Two missing teens back with families
By Frank abderholden email@example.com March 7, 2013 7:25PM
Updated: April 9, 2013 11:05AM
Two missing teenagers, one a 14-year-old girl from Ingleside, the other a 16-year-old girl from Mundelein have been reunited with their families and unharmed after gone missing.
“It’s a scary incident for the family. It’s a symptom of some dysfunction in the family,” said Jennifer Amdur Spitz, a spokeswoman for Waukegan-based One Hope United, which offers a family-focused counseling program for youth 11 to 17 who have run away and refuse to return home, or whose parents will not allow them to return home. The program draws upon all of the family’s resources to help reduce conflict and stabilize the situation.
For Linda Fabsits, 62, of Lake Villa, her missing granddaughter, Kaylie Perzigian, 14, worried her to no end. “I want to know this child is OK,” she said, adding how the 14-year-old used to like school and got a “Monroe” piercing that looks like Marilyn Monroe’s famous mole.
She stayed away for almost five days before she returned home.
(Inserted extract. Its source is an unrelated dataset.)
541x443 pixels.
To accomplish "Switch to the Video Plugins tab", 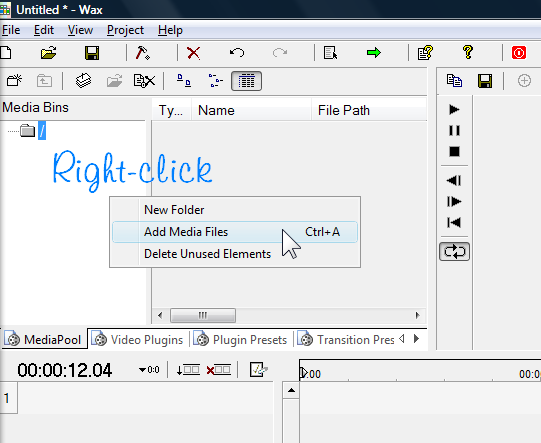I will click(x=138, y=340).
Danas Scedrinaite of Mundelein thought his daughter, Paulina, 16, was doing fine because she had good grades and she recently made the high school soccer team. She disappeared from the sports complex at the University of Chicago where she was taking goalie classes Sundays.
University police showed him a picture of her walking out a back door of the complex toward Halsted Street where she apparently met a friend.
“Everything seemed fine. She never did anything like that,” he said. She returned home the following day.
Both families didn’t want to talk to the media after their loved ones returned home, but Spitz said it will be important for them to address the issue.
“If a child makes that type of a statement, it’s a major statement and they need to be heard,” she said. “It’s the responsibility of the parents to open that channel of communication.”
According to the National Runaway Safeline in Chicago, more than 70 percent of youth interviewed described their leaving home as occurring on the spur of the moment. Thirty-six percent who ran said they planned it in advance, while 23 percent who were thrown out said they expected to be thrown out and planned to run anyway. Fifty-six percent of youth who said they ran away also said that someone else knew they were planning to run away.
Youth commonly describe a significant family conflict that led to their departure or in many situations, family conflict has existed for a period of some time, resulting in a series of episodes.